- ZEC dropped 53% in two weeks, signaling strong retracement pressure.
- Momentum indicators favor sellers, suggesting potential pause or reversal in the bull cycle.
- Key support levels at $315-$321 and $197 are critical for price stabilization.
Recently, ZCash — ZEC , stunned the market with an enormous rally from $38.69 to $750 in just ten weeks. The 1,838 percent gain captured massive attention and drew speculative traders into the privacy coin. However, the recent 53 percent drop in two weeks has traders asking whether the rally has ended or if this is merely a retracement. Examining technicals and key levels provides clues about what might come next for ZEC.
Technical Overview: Retracement or Trend Shift?
ZEC’s peak in early November coincided with a broader market pullback and Bitcoin losing the $100k level. This created the first signs of selling pressure. From a technical perspective, the drop below the $470 higher low nearly ten days ago suggested the onset of a retracement phase. Further decline below $424 reinforced the bearish shift. Fibonacci retracement levels indicate that the rally might not be over.

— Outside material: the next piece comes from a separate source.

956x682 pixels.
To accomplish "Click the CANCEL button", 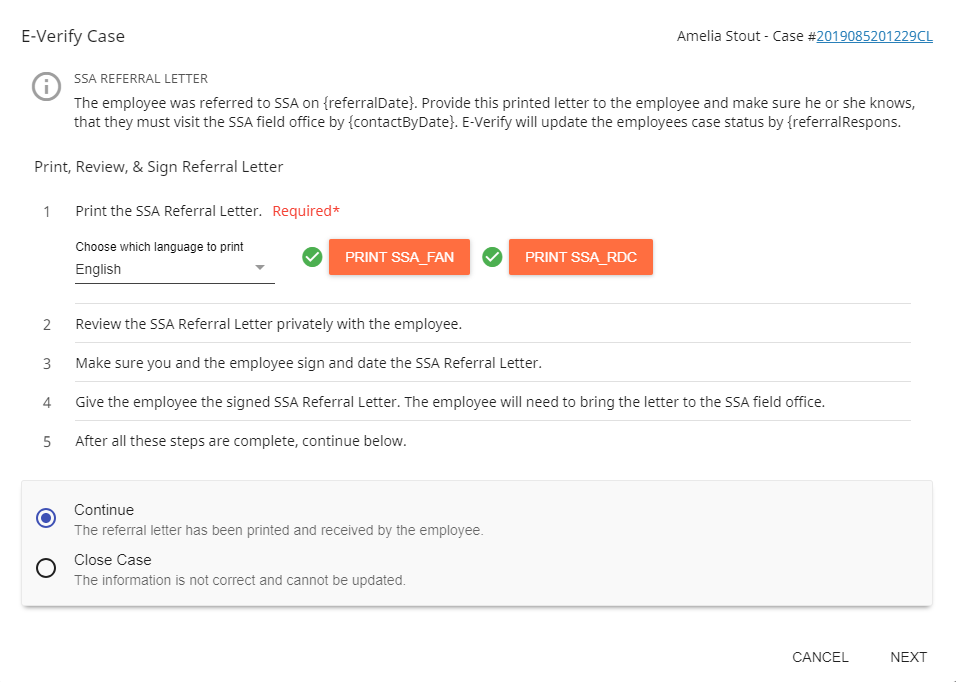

The 78.6 percent retracement has not been breached, hinting that ZEC could find strong buying support in the coming sessions. Still, the hourly chart signals caution. The $400-$420 range shows supply imbalance and could act as a short-term resistance.Momentum and capital flow also favor sellers. The daily MFI shifted toward bearish territory, dropping below 20, signaling strong selling pressure.
Hourly charts confirm the trend, suggesting that more losses could occur before a meaningful bounce. On-balance volume slides lower on shorter timeframes, supporting the retracement scenario. Traders should watch the $400-$420 region closely. This level will likely influence short-term price action. A failure to reclaim this zone could push ZEC toward lower supports.
Key Support and Resistance Levels
ZEC faces critical levels that traders must monitor. Immediate resistance sits at $400-$420, where previous selling pressure accumulates. Losing this range could accelerate declines. Support near $315-$321 is under threat, and a daily close below $315 may signal stronger downside momentum. If the $315 level fails, Fibonacci analysis suggests the next support zone lies near $197.
Traders seeking to manage risk should plan accordingly, using these levels to adjust positions. The combination of bearish momentum, selling pressure, and concentrated resistance highlights the challenges for bulls in the near term. While the daily chart shows some potential for recovery, the hourly timeframe emphasizes caution. Bears currently control momentum, and any rally attempt may face immediate resistance.
Traders might consider using retracement zones for tactical entries rather than assuming a full recovery is imminent. ZCash remains a highly volatile asset. Past performance demonstrates the potential for rapid gains, but technical indicators suggest that caution is warranted. Monitoring critical support and resistance levels, along with momentum indicators, will be key for managing positions effectively.